I have written about this in the past — how easy it is for NFL teams to expect perfection from their kickers, and then turn their backs on them if they happen to miss.
Blair Walsh could tell you about it.
The Minnesota Vikings kicker missed a 27-yard field goal with 20 seconds to play, allowing the Seattle Seahawks to win the NFC wild-card game 10-9.
For some as-it-happened commentary, check the radio broadcasts of the crucial kick here. And for a sample of the Twitter storm, look here.
Walsh apparently has been around long enough to get that kickers are allowed to cite any factors other than their own horrible-ness, after a missed clutch kick. After the game, he said it was “all his fault”.
Of course it isn’t. It never is.
Let’s enumerate a few reasons.
–Looking at one play in a 60-minute game is simplistic, even if it is a short field goal to give a team a lead in the final minute. What went on the previous 59 minutes and 40 seconds … all of that must be taken into account, but ignoring that in favor of one swing of Walsh’s leg is just wrong.
–This was not a miss on some pleasant afternoon in October. This was in sub-zero Minnesota temperatures, in January, end of the game, and Blair Walsh had been standing on the sidelines for most of the previous three hours. He would have been stiff and cold and also anxious.
–Kickers are all too easy to marginalize and scapegoat. At the NFL level, kickers rarely interact with teammates at practices or in the game. It’s the kicker, almost always the punter (as holder) and the long-snapper. The three of them spend a lot of time with each other. The kicker and punter, however, are not considered real football players by the rest of the team or by coaches. Everyone knows it.
–Coaches are predisposed to dislike kickers for being less than perfect, and Vikings coach Mike Zimmer showed that bias when, after the game, he said of the missed kick: “It’s a chip shot. He’s got to make it.”
–NFL kickers are insanely good, which leads to coaches considering them robotic deliverers of three-point chunks. Check the regular-season numbers. NFL kickers collectively made 104-of-152 this season — from 50-plus yards. Walsh had been 29-of-34 from all ranges, including 6-of-8 from 50-plus. Coaches are shocked when they miss.
–The rest of the Vikings have to take some responsibility. They gave up only 10 points, but all of them came in the fourth quarter. A blown coverage, an Adrian Peterson fumble … those led to a touchdown and field goal that won it for the Seahawks. Also, the Vikings offense consisted of little other than … Blair Walsh, who was 3-for-3 on field goals, before his miss.
–Did we mention it was cold? Almost a record cold. As the holder, Jeff Locke noted, kicking a football in that weather is like kicking a brick, and the tolerances for slightly left and slightly right diminish markedly.

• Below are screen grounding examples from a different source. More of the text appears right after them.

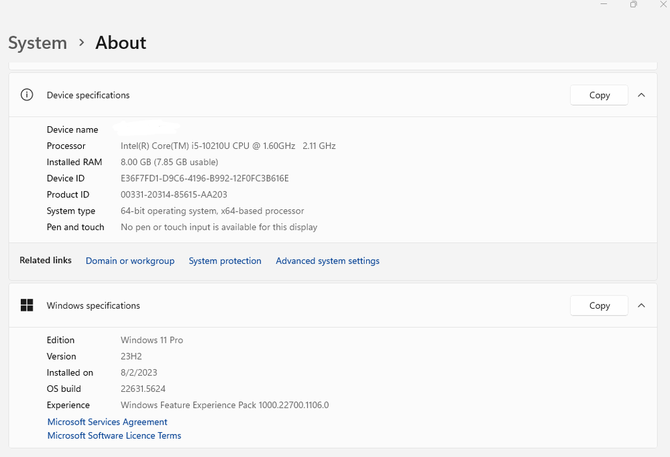Copy the Windows specifications
The image size is (670, 457).
[599, 305]
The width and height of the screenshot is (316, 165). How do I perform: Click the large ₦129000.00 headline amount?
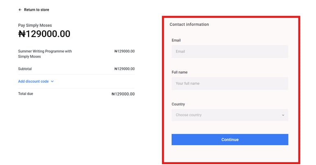point(44,34)
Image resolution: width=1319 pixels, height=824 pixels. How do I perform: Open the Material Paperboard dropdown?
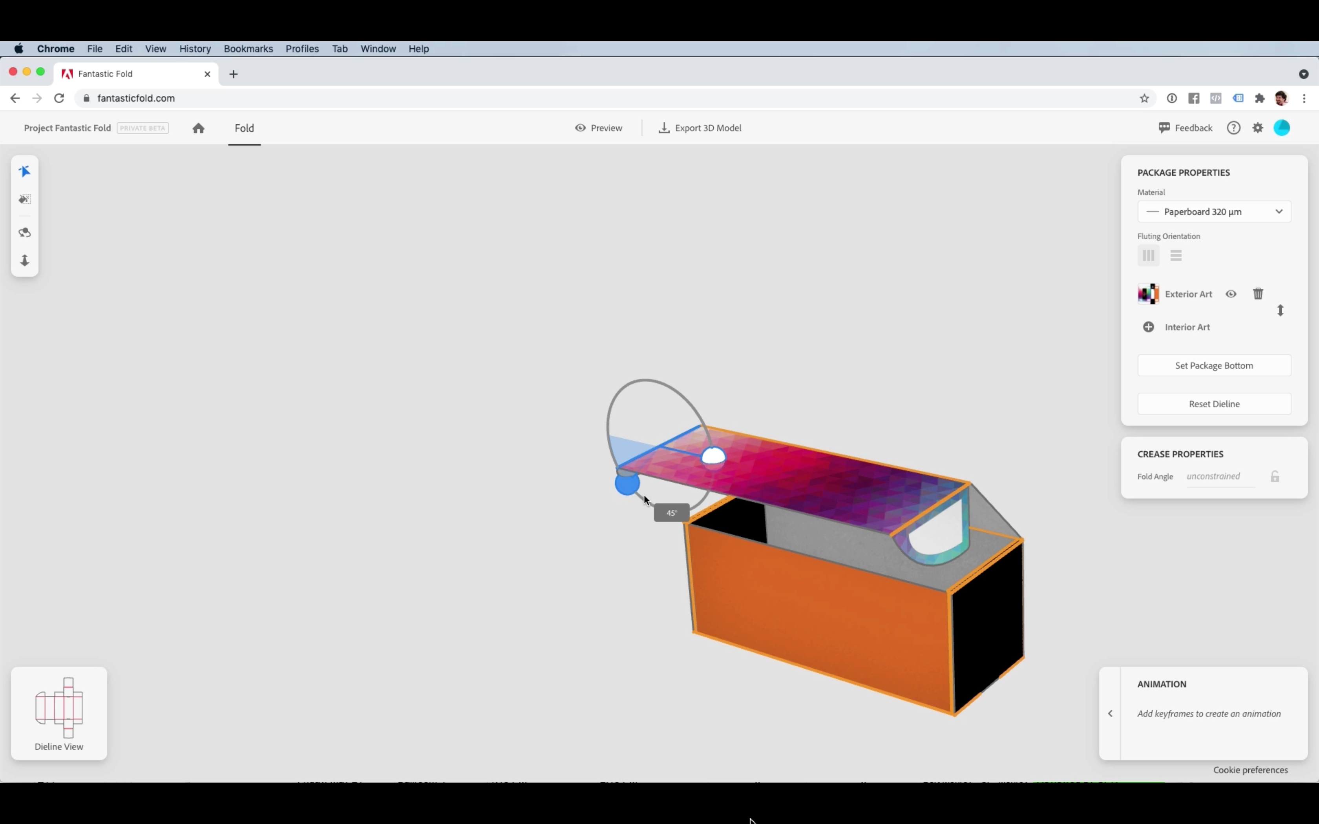[1214, 211]
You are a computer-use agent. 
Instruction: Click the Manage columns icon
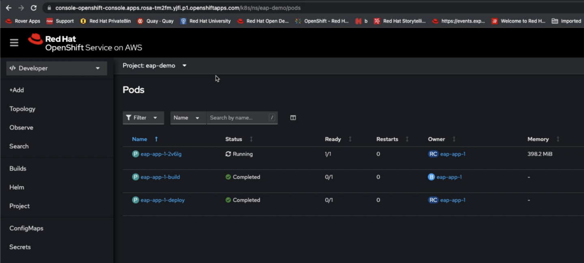(x=293, y=118)
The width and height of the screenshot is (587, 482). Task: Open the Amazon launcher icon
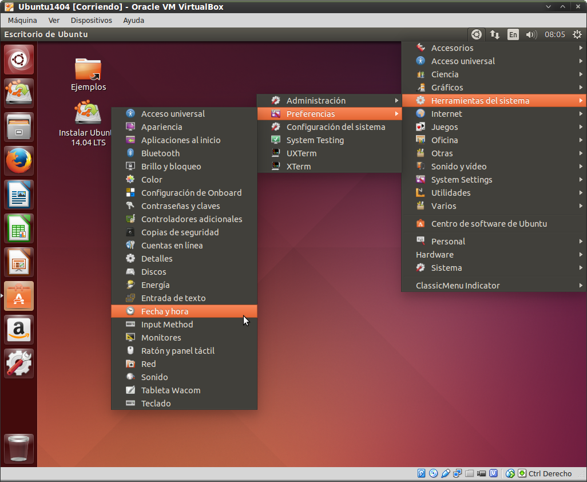pos(19,330)
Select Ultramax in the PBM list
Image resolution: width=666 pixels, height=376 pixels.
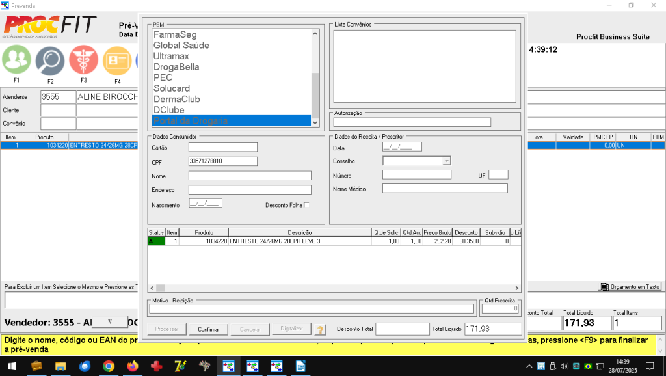point(172,57)
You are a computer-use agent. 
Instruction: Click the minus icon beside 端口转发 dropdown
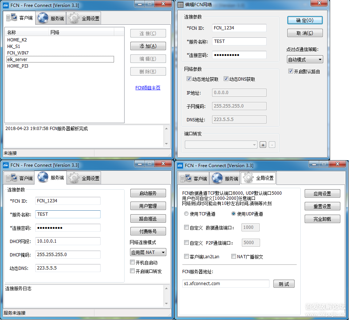272,145
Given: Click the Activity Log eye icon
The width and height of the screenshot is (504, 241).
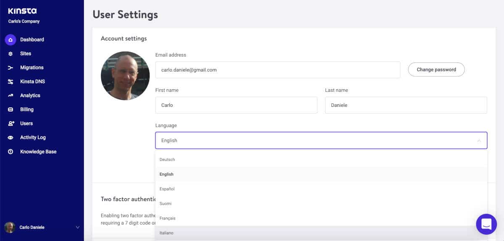Looking at the screenshot, I should pos(11,137).
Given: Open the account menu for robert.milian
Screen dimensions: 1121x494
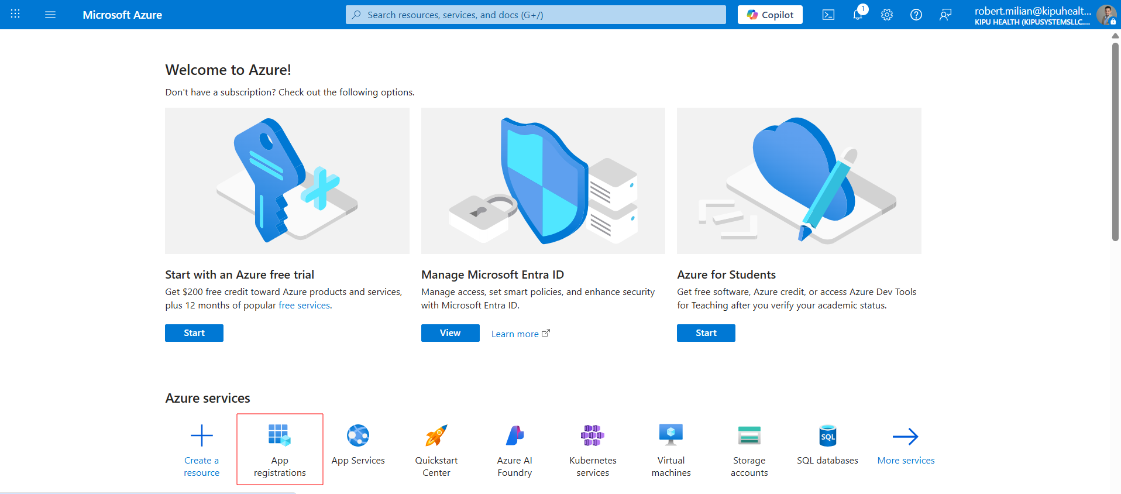Looking at the screenshot, I should point(1041,15).
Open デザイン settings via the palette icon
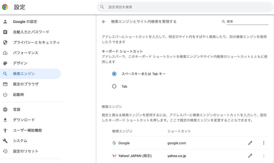This screenshot has width=274, height=163. tap(6, 63)
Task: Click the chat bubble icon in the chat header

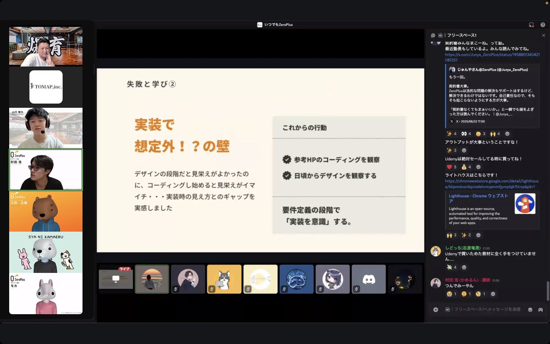Action: [x=433, y=35]
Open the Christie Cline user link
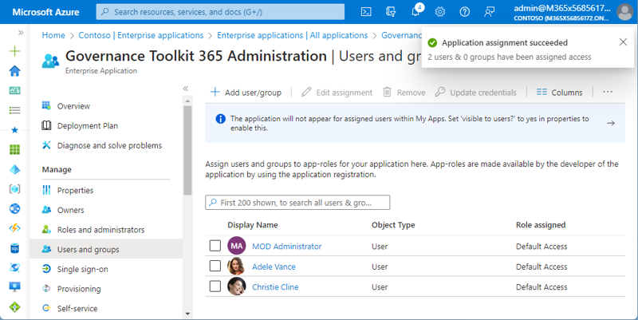 [x=275, y=286]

–Locke conceded Walsh was kicking the laces, which is never good. Locke said he should have spun the ball to get the laces out of the way, but he was worried about his ability to do so in that weather. Said Locke: “I’ve got to spin it. Simple as that. In these conditions, it’s very difficult to do, to control the spin. But that’s part of my job. So I’ve got to do it.” He said he and the snapper, Kevin McDermott, are there to “make it look as easy as possible for Blair, and that picture is not the laces staring him in the face.”
The NFL is a league where everyone is dispensable, but kickers are even more so. Coaches see them as interchangeable, then send out their guy and expect him to produce every time. And if he does not, they turn on them immediately.
Blair Walsh at least will not have to deal with angry fans in Minneapolis because he is almost certain to be released. Mike Zimmer is not going to want to see him when the team assembles for training.